[Stored data entries]
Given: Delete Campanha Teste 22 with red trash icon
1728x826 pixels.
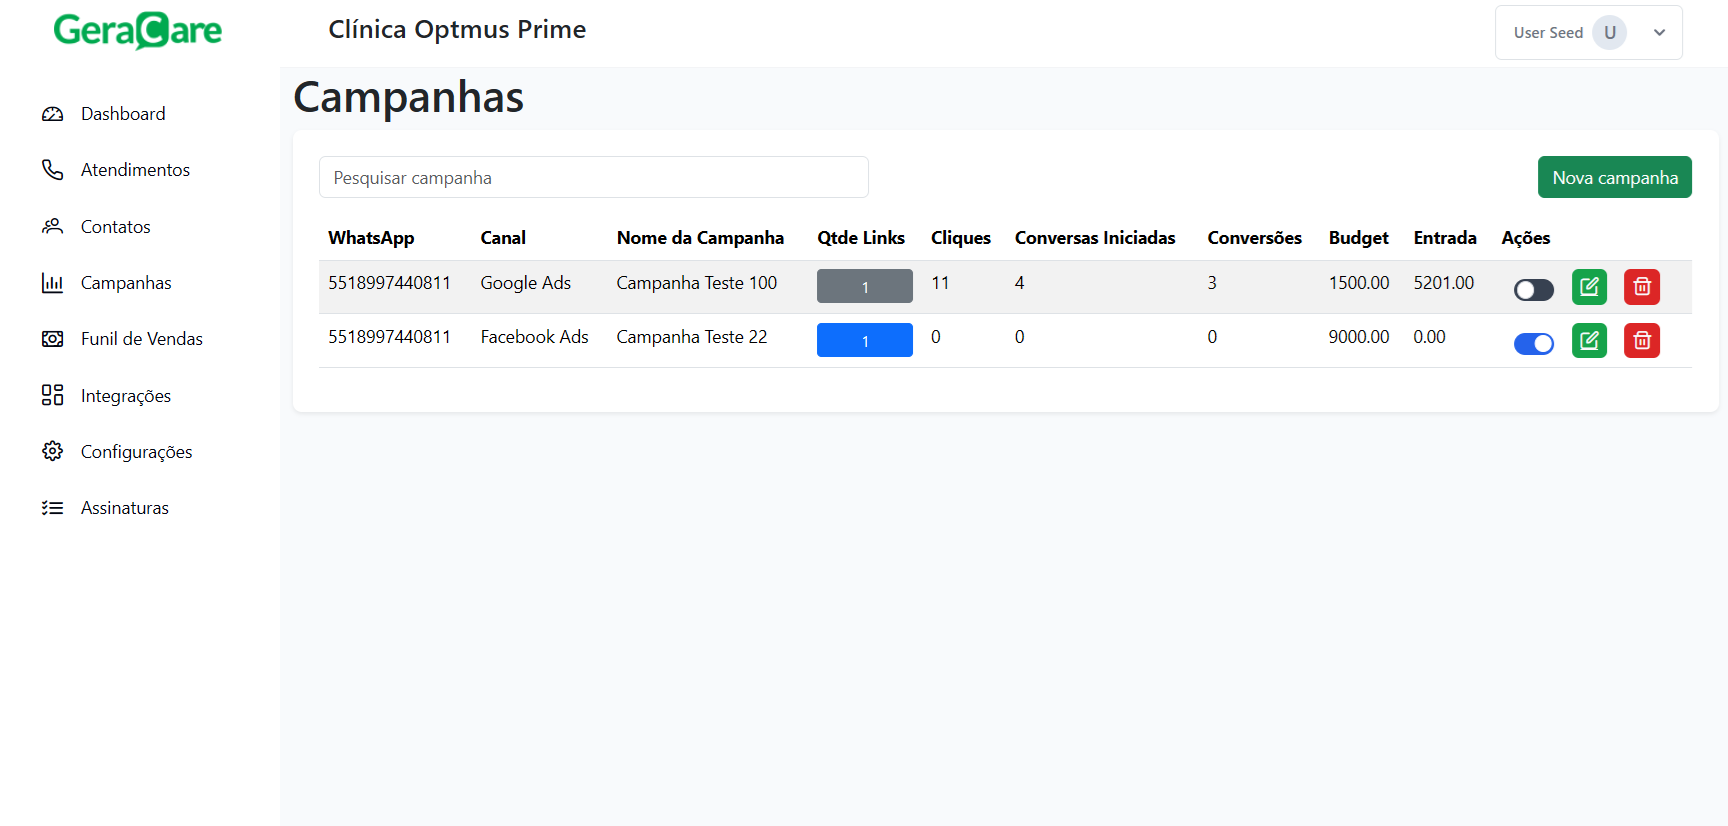Looking at the screenshot, I should pyautogui.click(x=1641, y=341).
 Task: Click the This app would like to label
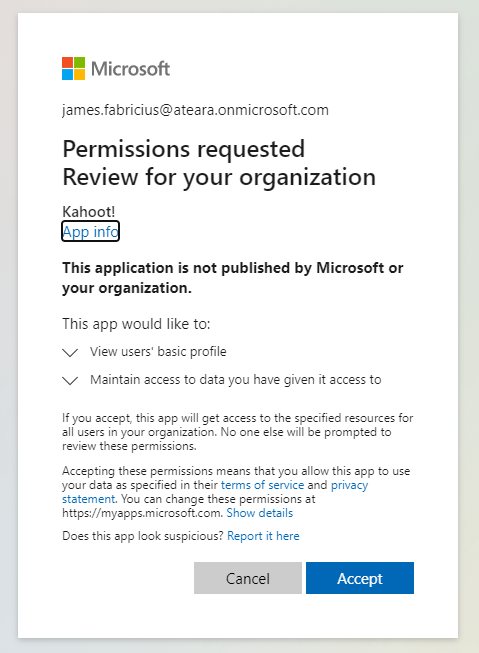click(x=136, y=324)
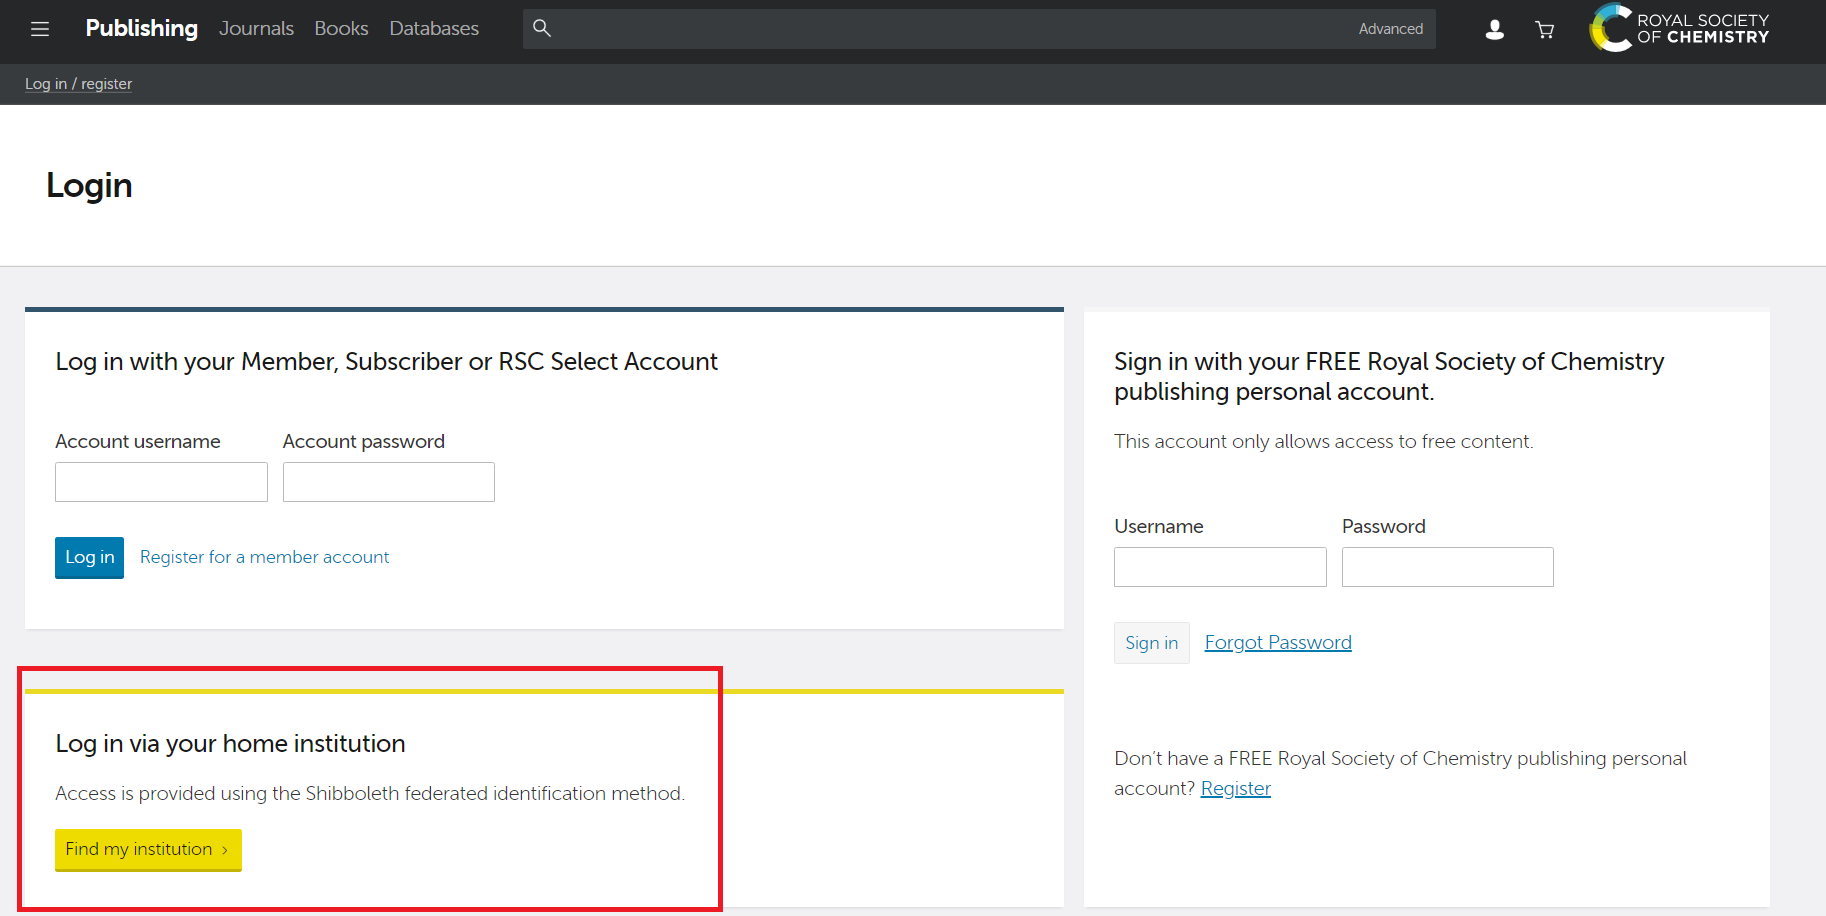Open the Books menu item
Image resolution: width=1826 pixels, height=916 pixels.
coord(341,28)
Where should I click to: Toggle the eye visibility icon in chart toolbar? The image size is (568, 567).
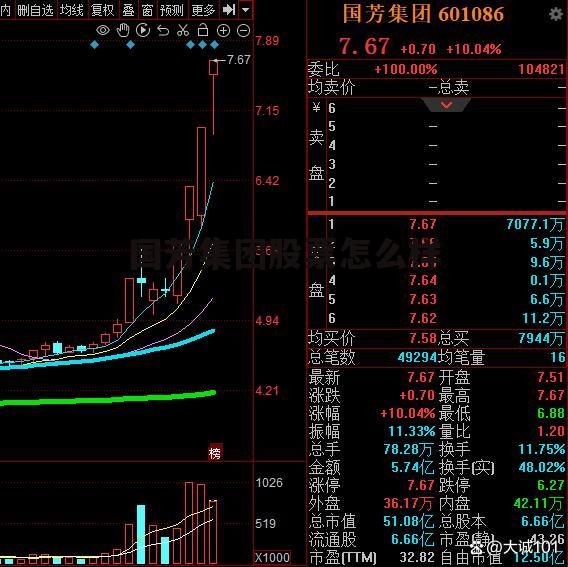pyautogui.click(x=103, y=30)
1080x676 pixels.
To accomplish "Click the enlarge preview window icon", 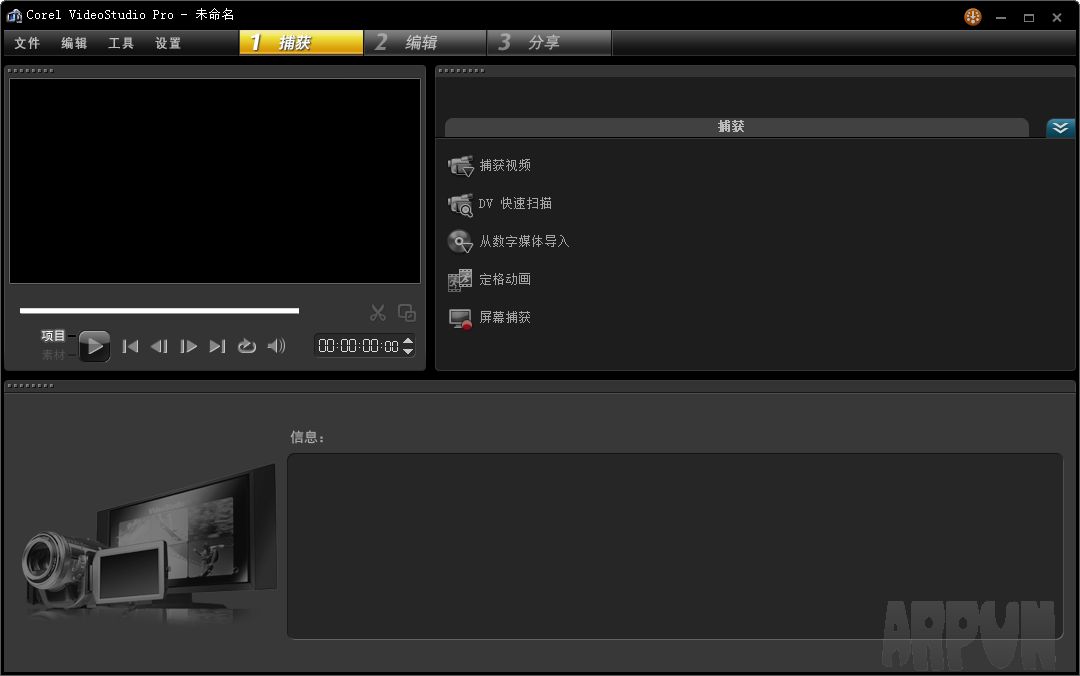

§ To do: The records above must be echoed exactly, minus their pictures.

§ Solution to the exercise:
Given: Delete Campanha Teste 22 with red trash icon
1728x826 pixels.
Looking at the screenshot, I should pyautogui.click(x=1641, y=341).
 Task: Click the This app would like to label
click(x=136, y=324)
Open the Books menu item
Image resolution: width=1826 pixels, height=916 pixels.
coord(341,28)
Where should I click to: Toggle the eye visibility icon in chart toolbar? The image size is (568, 567).
pyautogui.click(x=103, y=30)
1080x676 pixels.
To accomplish "Click the enlarge preview window icon", 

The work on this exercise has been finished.